→ Your instructions: Beginning at the top of the listing and ending with the line containing "Action: [x=1476, y=479]", arrange each line as a separate string in a JSON list, leaving out blank lines.

⁂

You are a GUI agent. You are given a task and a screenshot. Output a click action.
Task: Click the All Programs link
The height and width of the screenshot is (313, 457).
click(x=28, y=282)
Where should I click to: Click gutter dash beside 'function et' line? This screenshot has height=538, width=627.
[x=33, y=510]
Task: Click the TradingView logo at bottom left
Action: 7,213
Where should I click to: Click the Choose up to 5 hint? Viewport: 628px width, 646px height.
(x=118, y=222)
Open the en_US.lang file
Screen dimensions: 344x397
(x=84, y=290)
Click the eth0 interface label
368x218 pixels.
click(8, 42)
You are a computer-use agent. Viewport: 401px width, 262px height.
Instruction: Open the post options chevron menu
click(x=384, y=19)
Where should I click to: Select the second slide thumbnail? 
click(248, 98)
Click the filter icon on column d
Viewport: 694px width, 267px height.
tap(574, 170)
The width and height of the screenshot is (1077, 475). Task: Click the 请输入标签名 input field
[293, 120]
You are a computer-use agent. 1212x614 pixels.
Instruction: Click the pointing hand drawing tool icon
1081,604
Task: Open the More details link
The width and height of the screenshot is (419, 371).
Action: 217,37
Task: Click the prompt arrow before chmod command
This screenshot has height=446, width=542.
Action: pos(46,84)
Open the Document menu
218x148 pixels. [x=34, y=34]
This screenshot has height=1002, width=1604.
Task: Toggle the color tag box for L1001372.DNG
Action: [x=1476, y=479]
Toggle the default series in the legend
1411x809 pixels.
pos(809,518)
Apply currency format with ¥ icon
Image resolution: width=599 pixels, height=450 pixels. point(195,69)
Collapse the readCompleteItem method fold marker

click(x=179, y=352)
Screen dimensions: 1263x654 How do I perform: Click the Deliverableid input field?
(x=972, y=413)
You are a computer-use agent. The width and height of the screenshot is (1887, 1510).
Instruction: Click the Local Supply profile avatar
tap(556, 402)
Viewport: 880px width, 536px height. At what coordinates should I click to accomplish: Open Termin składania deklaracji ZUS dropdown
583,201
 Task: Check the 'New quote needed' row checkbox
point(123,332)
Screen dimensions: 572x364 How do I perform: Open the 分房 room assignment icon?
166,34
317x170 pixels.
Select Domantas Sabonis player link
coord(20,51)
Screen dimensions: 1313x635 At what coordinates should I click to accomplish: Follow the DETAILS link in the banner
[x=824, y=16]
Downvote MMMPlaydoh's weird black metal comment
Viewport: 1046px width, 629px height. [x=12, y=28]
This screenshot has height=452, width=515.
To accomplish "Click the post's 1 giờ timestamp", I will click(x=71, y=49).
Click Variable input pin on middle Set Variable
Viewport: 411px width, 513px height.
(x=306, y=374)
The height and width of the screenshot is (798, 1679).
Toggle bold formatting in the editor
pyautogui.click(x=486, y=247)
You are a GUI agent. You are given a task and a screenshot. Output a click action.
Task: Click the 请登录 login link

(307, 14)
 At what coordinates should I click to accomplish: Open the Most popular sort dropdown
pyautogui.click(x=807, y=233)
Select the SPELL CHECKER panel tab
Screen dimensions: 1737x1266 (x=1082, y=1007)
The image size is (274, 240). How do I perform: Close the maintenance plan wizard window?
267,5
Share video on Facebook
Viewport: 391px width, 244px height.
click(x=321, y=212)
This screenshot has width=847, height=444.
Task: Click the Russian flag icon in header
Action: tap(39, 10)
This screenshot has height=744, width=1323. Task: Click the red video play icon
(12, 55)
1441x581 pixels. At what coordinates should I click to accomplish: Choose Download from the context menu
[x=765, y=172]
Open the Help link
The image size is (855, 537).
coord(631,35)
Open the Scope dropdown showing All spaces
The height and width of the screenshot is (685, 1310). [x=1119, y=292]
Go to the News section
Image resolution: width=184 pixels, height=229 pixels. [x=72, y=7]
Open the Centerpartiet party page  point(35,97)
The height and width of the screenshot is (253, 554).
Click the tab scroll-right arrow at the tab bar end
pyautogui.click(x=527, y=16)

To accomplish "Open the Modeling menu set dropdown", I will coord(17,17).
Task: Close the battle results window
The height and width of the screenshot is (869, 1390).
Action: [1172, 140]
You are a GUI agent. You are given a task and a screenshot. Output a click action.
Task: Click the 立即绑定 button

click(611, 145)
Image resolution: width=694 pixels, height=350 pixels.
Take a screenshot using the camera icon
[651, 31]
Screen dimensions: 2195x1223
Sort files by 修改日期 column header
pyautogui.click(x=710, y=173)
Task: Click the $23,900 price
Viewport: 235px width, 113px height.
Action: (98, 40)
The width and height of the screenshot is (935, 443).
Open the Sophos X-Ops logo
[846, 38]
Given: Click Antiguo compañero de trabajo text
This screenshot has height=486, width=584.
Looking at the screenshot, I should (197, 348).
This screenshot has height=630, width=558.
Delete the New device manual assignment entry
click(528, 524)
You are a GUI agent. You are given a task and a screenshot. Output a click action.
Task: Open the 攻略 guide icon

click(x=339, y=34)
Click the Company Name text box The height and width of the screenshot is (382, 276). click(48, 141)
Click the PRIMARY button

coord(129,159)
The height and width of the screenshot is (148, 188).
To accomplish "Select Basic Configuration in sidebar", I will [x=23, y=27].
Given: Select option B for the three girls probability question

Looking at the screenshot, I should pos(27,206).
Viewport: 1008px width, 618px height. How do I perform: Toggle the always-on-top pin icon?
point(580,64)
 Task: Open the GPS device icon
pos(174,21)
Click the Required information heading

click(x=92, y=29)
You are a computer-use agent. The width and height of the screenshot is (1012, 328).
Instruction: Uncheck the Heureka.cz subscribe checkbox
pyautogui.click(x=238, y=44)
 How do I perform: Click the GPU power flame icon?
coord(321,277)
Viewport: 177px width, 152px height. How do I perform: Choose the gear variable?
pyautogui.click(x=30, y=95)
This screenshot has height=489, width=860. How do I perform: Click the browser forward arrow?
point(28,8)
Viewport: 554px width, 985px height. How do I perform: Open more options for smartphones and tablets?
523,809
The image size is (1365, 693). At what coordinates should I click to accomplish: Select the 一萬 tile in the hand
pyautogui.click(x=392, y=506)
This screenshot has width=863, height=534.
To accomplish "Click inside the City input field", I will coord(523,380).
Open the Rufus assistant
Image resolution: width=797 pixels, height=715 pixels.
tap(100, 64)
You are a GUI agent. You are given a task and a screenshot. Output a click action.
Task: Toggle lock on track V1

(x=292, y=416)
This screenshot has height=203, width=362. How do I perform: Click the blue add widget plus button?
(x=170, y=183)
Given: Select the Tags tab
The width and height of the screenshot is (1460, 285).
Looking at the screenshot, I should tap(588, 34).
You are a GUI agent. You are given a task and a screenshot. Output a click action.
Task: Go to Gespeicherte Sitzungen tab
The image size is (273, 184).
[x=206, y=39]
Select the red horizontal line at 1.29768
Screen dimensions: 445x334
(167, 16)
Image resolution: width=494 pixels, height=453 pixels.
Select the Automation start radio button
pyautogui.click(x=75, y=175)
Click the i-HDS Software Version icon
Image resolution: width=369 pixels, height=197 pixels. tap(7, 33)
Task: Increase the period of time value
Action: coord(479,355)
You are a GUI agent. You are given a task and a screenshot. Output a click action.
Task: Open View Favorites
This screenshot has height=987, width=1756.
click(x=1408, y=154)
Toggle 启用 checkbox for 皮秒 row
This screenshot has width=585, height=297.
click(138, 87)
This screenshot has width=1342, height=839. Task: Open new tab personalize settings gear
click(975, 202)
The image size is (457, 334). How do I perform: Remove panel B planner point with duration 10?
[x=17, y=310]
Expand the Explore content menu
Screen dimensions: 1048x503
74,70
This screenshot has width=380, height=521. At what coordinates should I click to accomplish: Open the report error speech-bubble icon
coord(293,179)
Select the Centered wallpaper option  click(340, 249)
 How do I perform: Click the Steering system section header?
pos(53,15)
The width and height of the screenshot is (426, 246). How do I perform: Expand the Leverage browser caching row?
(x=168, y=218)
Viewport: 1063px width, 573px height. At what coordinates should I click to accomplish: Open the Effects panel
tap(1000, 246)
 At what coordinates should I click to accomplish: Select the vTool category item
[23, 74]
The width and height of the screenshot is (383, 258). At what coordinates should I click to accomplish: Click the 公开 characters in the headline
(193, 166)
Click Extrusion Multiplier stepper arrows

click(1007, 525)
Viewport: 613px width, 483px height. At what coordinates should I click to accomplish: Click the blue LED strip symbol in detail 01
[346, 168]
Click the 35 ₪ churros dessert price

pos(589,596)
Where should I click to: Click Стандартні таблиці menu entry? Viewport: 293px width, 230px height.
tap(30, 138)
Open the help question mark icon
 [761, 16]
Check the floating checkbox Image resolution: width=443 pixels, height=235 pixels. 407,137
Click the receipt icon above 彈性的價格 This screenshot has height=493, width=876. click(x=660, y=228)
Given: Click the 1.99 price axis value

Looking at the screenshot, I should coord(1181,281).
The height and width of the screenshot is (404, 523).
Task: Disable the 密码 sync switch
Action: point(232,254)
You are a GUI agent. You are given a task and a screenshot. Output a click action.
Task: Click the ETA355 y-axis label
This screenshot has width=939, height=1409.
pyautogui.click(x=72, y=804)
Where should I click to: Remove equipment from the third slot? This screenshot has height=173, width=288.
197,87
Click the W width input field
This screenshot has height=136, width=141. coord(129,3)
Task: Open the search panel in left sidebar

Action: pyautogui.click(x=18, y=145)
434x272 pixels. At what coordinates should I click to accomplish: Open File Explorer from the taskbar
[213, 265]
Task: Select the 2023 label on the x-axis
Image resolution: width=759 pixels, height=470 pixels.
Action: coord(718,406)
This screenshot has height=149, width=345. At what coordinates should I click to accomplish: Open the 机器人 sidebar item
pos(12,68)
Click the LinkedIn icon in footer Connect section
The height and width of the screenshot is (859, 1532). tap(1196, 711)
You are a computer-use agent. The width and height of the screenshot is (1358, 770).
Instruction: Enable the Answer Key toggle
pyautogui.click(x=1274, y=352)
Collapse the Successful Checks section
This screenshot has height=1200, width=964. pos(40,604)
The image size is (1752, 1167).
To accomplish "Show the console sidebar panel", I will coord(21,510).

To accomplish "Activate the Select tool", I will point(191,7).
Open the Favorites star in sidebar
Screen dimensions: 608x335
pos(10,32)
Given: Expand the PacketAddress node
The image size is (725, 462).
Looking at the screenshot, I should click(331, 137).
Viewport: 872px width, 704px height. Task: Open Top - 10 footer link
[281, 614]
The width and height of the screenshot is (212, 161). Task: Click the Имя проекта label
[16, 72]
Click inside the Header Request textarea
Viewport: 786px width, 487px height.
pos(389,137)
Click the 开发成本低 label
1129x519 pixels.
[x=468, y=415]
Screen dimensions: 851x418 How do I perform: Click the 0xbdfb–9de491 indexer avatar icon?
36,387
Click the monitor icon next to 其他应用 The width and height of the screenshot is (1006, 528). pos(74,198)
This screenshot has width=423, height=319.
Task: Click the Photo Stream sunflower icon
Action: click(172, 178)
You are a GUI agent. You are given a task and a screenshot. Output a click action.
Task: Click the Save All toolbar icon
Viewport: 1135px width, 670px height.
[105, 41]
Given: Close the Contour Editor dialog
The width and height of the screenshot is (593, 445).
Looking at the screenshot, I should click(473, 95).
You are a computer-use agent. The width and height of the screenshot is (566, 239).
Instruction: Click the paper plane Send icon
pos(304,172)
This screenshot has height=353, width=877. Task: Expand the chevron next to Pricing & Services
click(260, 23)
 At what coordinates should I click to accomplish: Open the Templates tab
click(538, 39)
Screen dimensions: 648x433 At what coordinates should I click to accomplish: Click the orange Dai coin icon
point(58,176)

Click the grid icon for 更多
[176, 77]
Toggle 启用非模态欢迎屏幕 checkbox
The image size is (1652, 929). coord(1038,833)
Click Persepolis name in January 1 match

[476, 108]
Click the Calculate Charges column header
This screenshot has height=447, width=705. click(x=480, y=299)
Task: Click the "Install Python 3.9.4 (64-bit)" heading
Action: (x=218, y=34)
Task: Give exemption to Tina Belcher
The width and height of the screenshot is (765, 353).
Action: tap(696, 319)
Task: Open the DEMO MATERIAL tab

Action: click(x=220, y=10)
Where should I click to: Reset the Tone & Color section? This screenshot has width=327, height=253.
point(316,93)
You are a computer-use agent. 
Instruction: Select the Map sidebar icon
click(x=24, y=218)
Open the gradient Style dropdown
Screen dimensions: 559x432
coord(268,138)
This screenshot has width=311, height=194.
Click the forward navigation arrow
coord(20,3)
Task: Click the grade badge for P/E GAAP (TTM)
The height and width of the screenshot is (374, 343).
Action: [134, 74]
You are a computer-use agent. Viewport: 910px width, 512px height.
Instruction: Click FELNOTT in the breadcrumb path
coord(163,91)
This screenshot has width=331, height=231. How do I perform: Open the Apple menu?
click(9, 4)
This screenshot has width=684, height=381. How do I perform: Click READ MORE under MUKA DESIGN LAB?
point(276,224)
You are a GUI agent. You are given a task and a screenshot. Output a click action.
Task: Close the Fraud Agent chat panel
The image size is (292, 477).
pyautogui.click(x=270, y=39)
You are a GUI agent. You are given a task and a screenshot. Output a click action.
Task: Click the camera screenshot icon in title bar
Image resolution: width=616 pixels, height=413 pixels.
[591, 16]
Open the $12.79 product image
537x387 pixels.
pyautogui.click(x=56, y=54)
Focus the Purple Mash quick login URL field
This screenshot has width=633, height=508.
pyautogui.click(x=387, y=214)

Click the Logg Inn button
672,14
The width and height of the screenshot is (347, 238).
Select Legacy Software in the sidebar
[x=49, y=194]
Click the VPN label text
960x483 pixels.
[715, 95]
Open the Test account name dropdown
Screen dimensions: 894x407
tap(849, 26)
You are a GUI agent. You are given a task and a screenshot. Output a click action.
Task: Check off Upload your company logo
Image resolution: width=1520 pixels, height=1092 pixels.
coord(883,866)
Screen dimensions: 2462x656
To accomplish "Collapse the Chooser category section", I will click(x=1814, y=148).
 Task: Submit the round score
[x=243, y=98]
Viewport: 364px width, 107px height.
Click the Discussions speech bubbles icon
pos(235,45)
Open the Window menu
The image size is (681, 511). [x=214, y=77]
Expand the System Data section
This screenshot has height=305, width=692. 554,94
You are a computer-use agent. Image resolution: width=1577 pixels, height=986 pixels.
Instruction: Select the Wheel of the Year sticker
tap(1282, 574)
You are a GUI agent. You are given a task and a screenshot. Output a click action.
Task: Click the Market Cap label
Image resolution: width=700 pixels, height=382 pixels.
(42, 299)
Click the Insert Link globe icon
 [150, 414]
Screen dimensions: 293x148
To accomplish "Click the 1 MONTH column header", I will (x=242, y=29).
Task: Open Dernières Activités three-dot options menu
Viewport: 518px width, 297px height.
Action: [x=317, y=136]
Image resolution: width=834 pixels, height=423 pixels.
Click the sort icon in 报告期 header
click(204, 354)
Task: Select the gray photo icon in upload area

⁂

→ Solved exercise:
[
  "You are a GUI agent. You are given a task and a screenshot. Output a click action.",
  "Task: Click the All Programs link",
  "The height and width of the screenshot is (313, 457).",
  "click(x=28, y=282)",
  "Where should I click to: Click gutter dash beside 'function et' line? This screenshot has height=538, width=627.",
  "[x=33, y=510]",
  "Task: Click the TradingView logo at bottom left",
  "Action: 7,213",
  "Where should I click to: Click the Choose up to 5 hint? Viewport: 628px width, 646px height.",
  "(x=118, y=222)",
  "Open the en_US.lang file",
  "Screen dimensions: 344x397",
  "(x=84, y=290)",
  "Click the eth0 interface label",
  "368x218 pixels.",
  "click(8, 42)",
  "You are a computer-use agent. Viewport: 401px width, 262px height.",
  "Instruction: Open the post options chevron menu",
  "click(x=384, y=19)",
  "Where should I click to: Select the second slide thumbnail? ",
  "click(248, 98)",
  "Click the filter icon on column d",
  "Viewport: 694px width, 267px height.",
  "tap(574, 170)",
  "The width and height of the screenshot is (1077, 475). Task: Click the 请输入标签名 input field",
  "[293, 120]",
  "You are a computer-use agent. 1212x614 pixels.",
  "Instruction: Click the pointing hand drawing tool icon",
  "1081,604",
  "Task: Open the More details link",
  "The width and height of the screenshot is (419, 371).",
  "Action: 217,37",
  "Task: Click the prompt arrow before chmod command",
  "This screenshot has height=446, width=542.",
  "Action: pos(46,84)",
  "Open the Document menu",
  "218x148 pixels. [x=34, y=34]",
  "This screenshot has height=1002, width=1604.",
  "Task: Toggle the color tag box for L1001372.DNG",
  "Action: [x=1476, y=479]"
]